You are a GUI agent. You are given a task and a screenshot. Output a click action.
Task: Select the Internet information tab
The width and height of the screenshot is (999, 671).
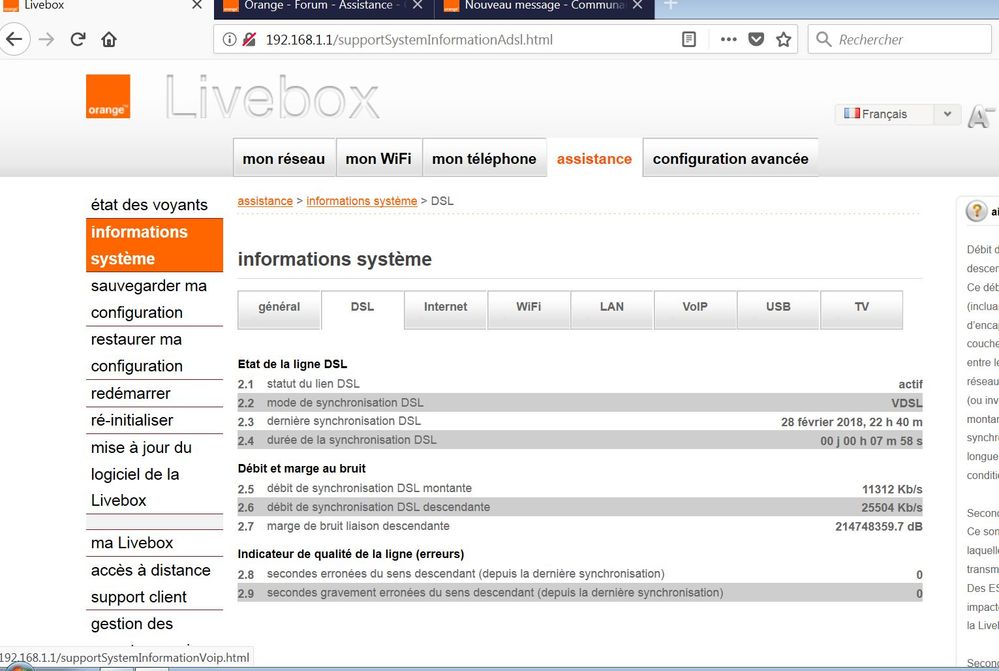tap(445, 309)
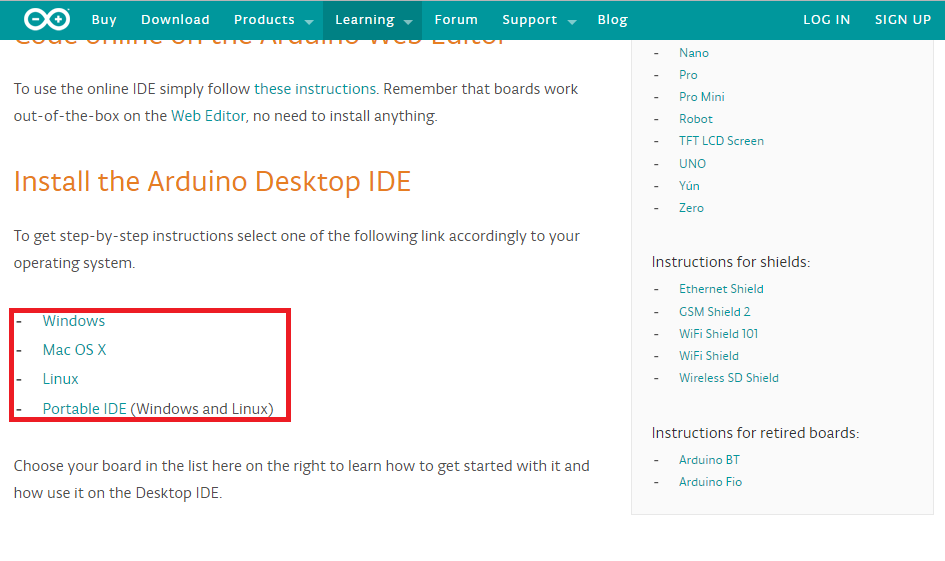Expand the Products dropdown arrow

point(309,22)
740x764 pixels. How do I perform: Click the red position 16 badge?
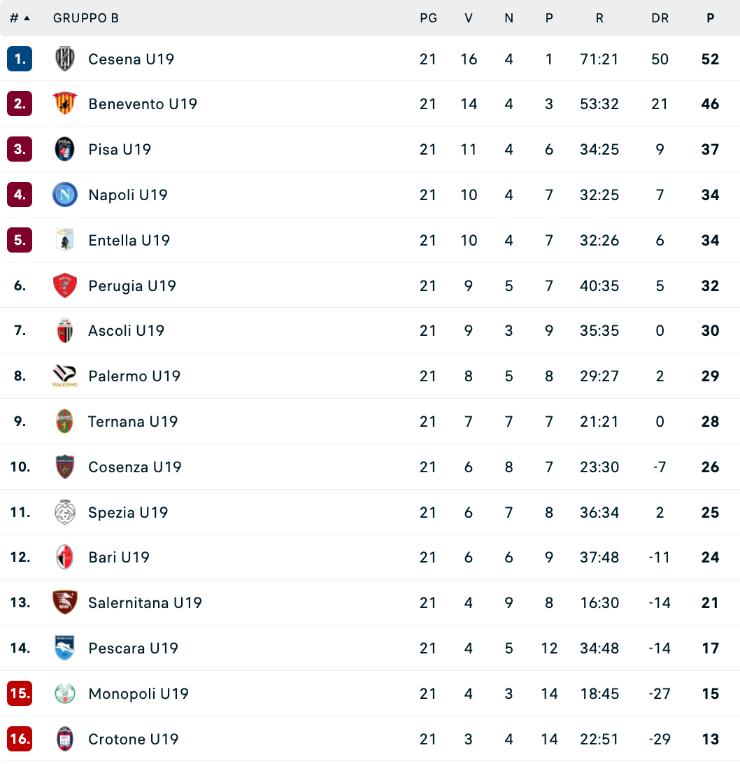[x=20, y=739]
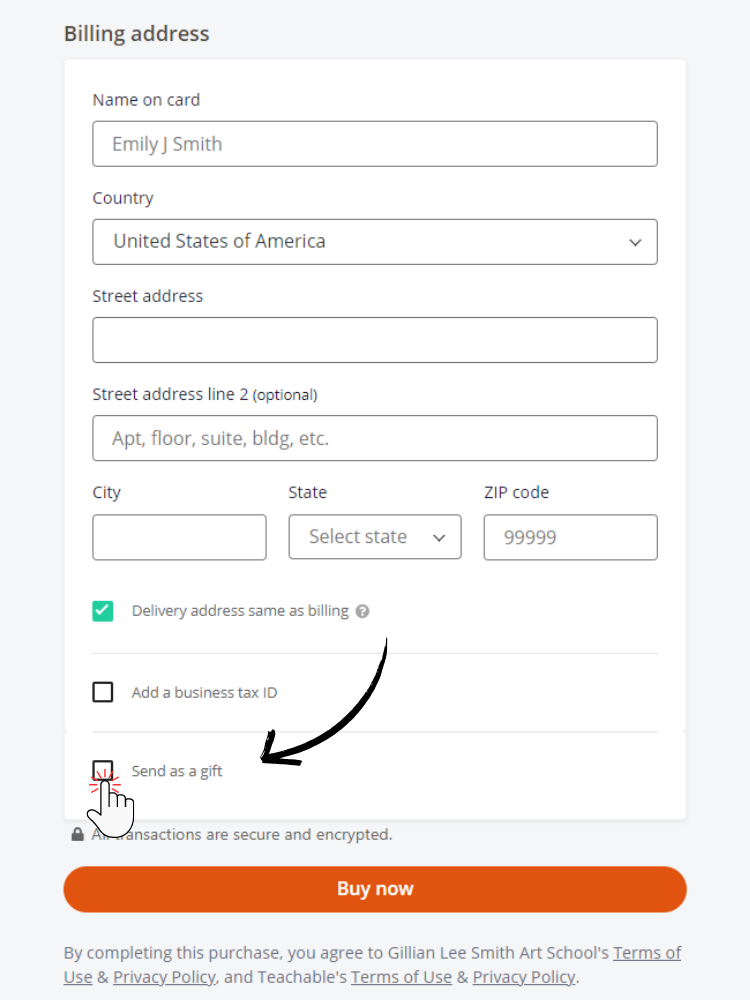Expand the Select state dropdown
Screen dimensions: 750x1000
coord(375,537)
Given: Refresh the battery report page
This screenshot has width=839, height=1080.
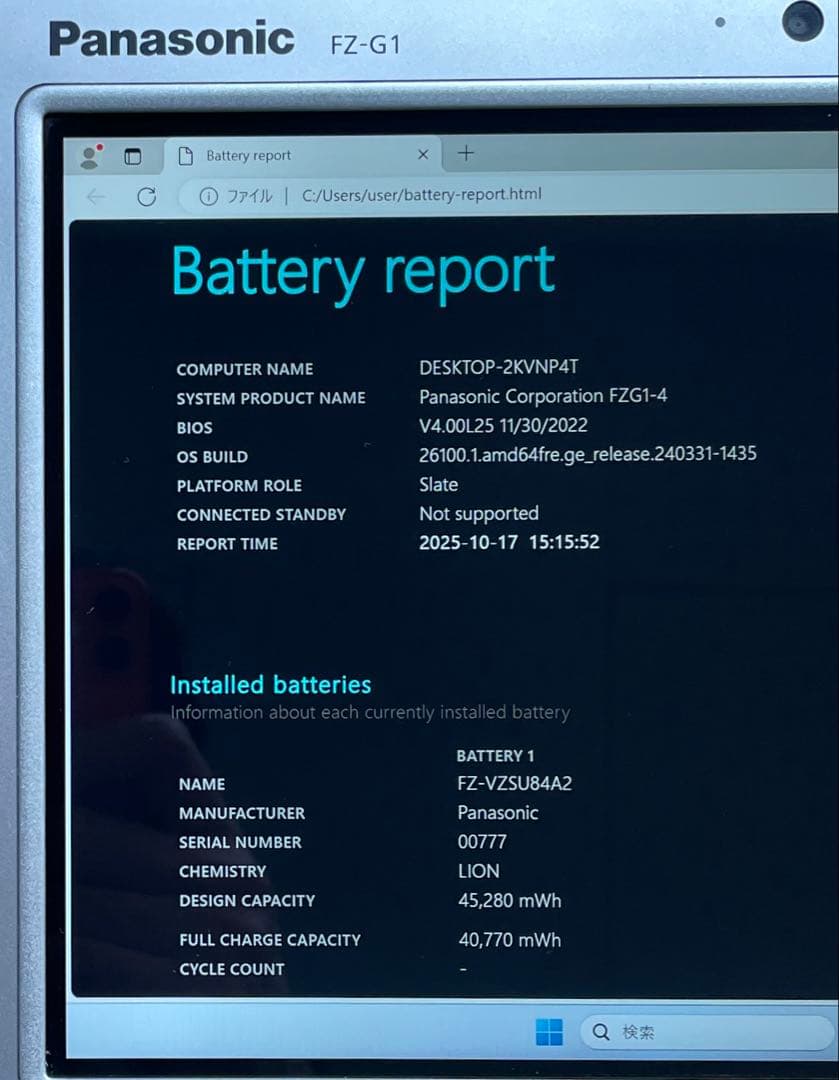Looking at the screenshot, I should [x=146, y=196].
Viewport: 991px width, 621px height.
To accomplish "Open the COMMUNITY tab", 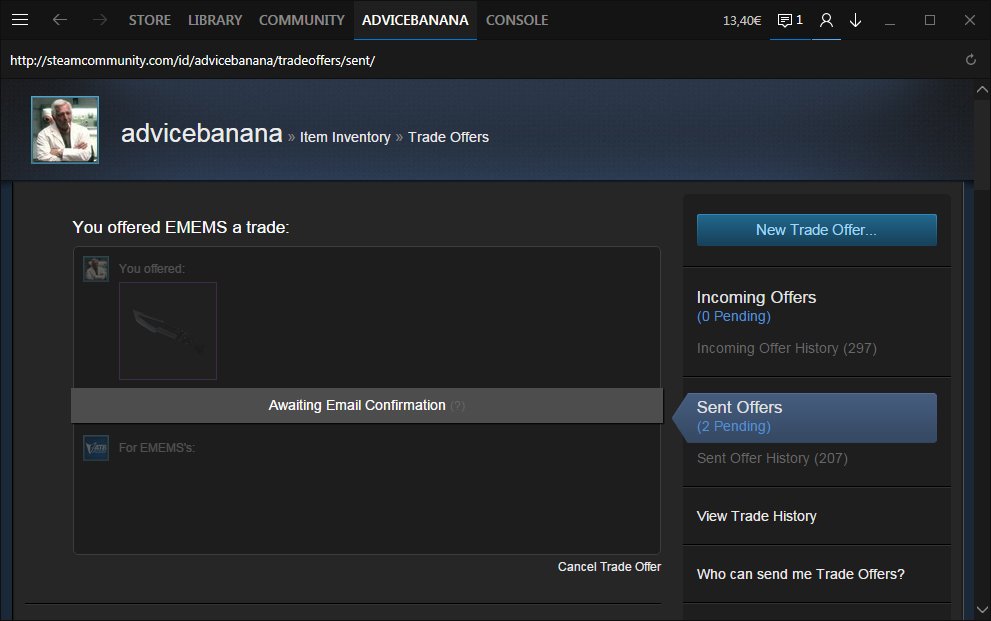I will (301, 20).
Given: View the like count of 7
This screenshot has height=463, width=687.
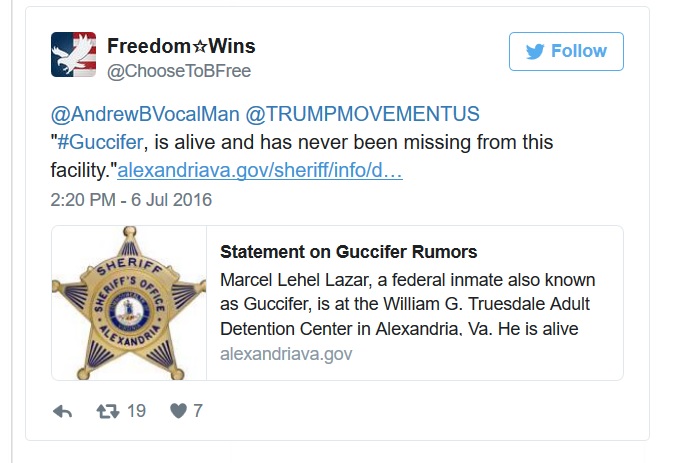Looking at the screenshot, I should pyautogui.click(x=198, y=411).
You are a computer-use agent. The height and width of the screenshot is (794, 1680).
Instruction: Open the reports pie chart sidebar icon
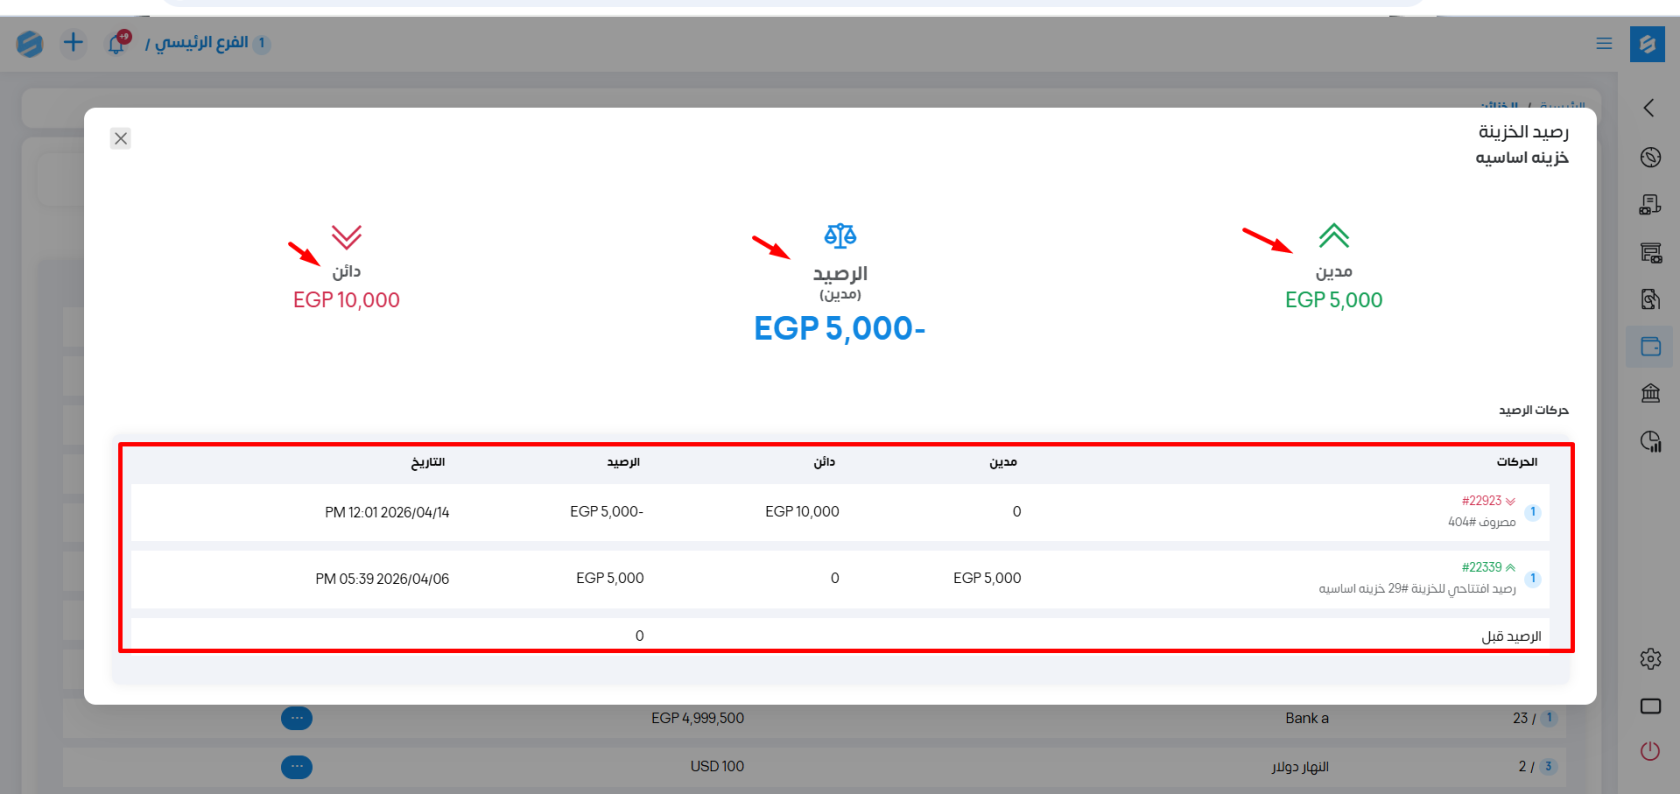(1650, 441)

****

Lay out the lines of the entries above as a numbered list, running from the line containing "Given: View the like count of 7" through the final line of the entries. Skip any blank lines and leave the pictures out.

- **Response to the task**:
1. Given: View the like count of 7
2. This screenshot has height=463, width=687.
3. Looking at the screenshot, I should pyautogui.click(x=198, y=411).
4. You are a computer-use agent. The height and width of the screenshot is (794, 1680).
5. Instruction: Open the reports pie chart sidebar icon
6. (1650, 441)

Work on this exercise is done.